BARAD complex I

quantum cabinet : electromagnetic peepshow

double slit experiment - an enactment of virtual virtuality, 2022

in the context of "Ortstermin 22" by Galerie Nord, Berlin
with financial support of NEUSTART KULTUR, Stiftung Kunstfonds

fake wall, slits, prepared ventilator, light

What would it be like if we could directly observe quants and their crazy behaviour... if we could hear, smell, touch and taste them?

How different would our ideas about the world and the nature of its liveliness be?

And how much queerer our thinking...

"What could be more queer than an atom? And I don’t just mean strange. The very nature of an atom’s being, its very identity, is indeterminacy itself."

"There seemed to be something queer about the quantum from the beginning.

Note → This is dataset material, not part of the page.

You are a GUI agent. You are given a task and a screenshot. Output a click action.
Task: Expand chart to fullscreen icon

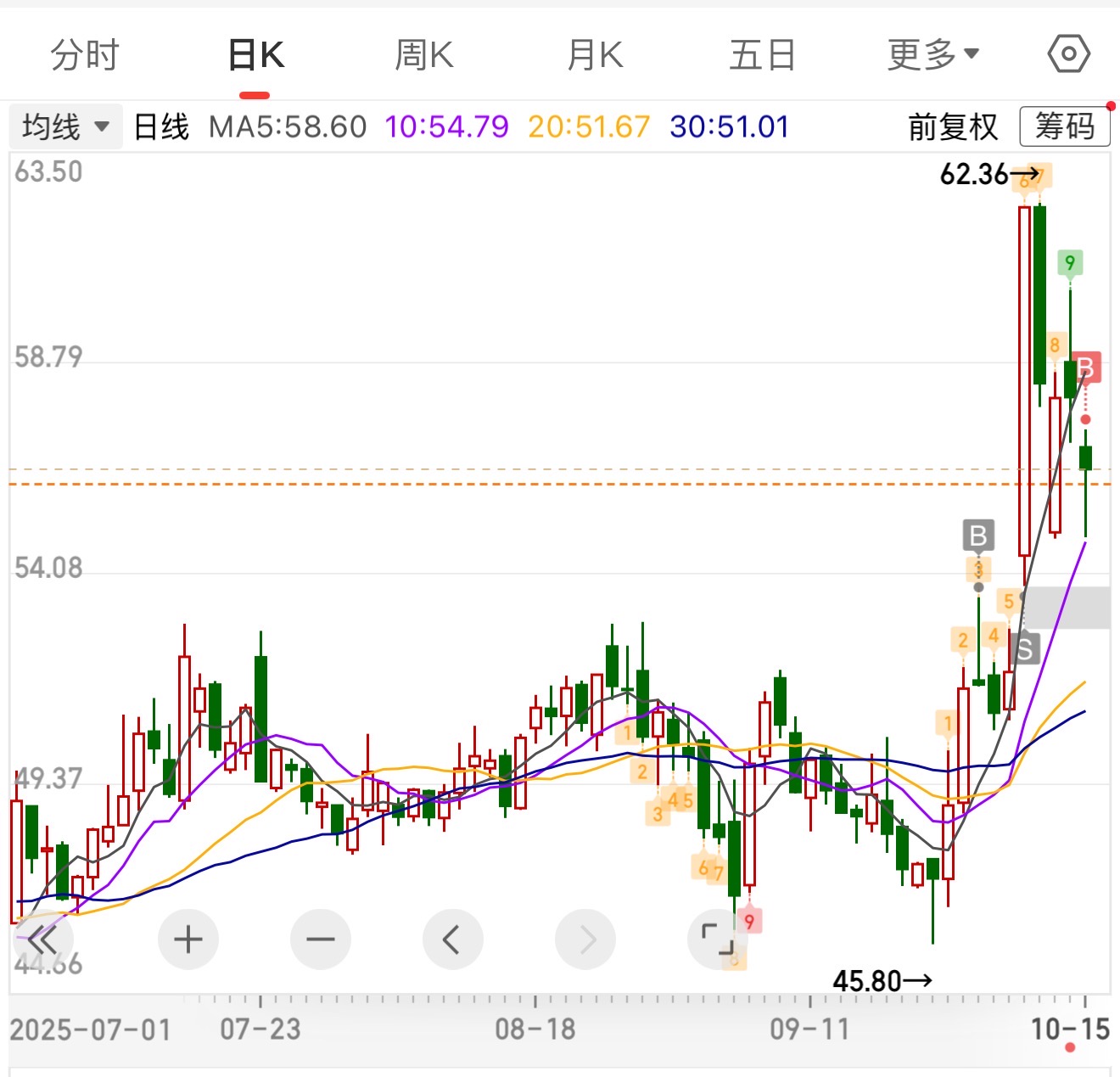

Or rather, it became evident from the start that the quantum causes trouble for the very notion of ‘from the beginning’."

"Quantum signifies the ‘smallest possible, and therefore indivisible, unit of a given quantity or quantifiable phenomenon’ (Cassidy). It is a measure of the discreteness of nature."

"Particles are given to fits, to paroxysms, to spasmodic bouts of e-motion or activity."

"All this ‘quantum weirdness’ (the display of an increasing array of uncanny phenomena) is actually ‘quantum queerness,’ and I don’t mean simply strange. Q is for queer – the un/doing of identity." Identity undone by a discontinuity at the heart of matter itself.

"The quantum dis/continuity queers the very notion of differentiating. It offers a much-needed rethinking of ac/counting, taking account, and accountability that isn’t derivative of some fixed notion of identity or even a fixed interval or origin."

"" electrons experience the world: that is, a dis/orienting experience of the dis/jointedness of time and space, entanglements of here and there, now and then, a ghostly sense of dis/continuity, a quantum dis/continuity, which is neither fully discontinuous with continuity or even fully continuous with discontinuity, and in any case, surely not one with itself."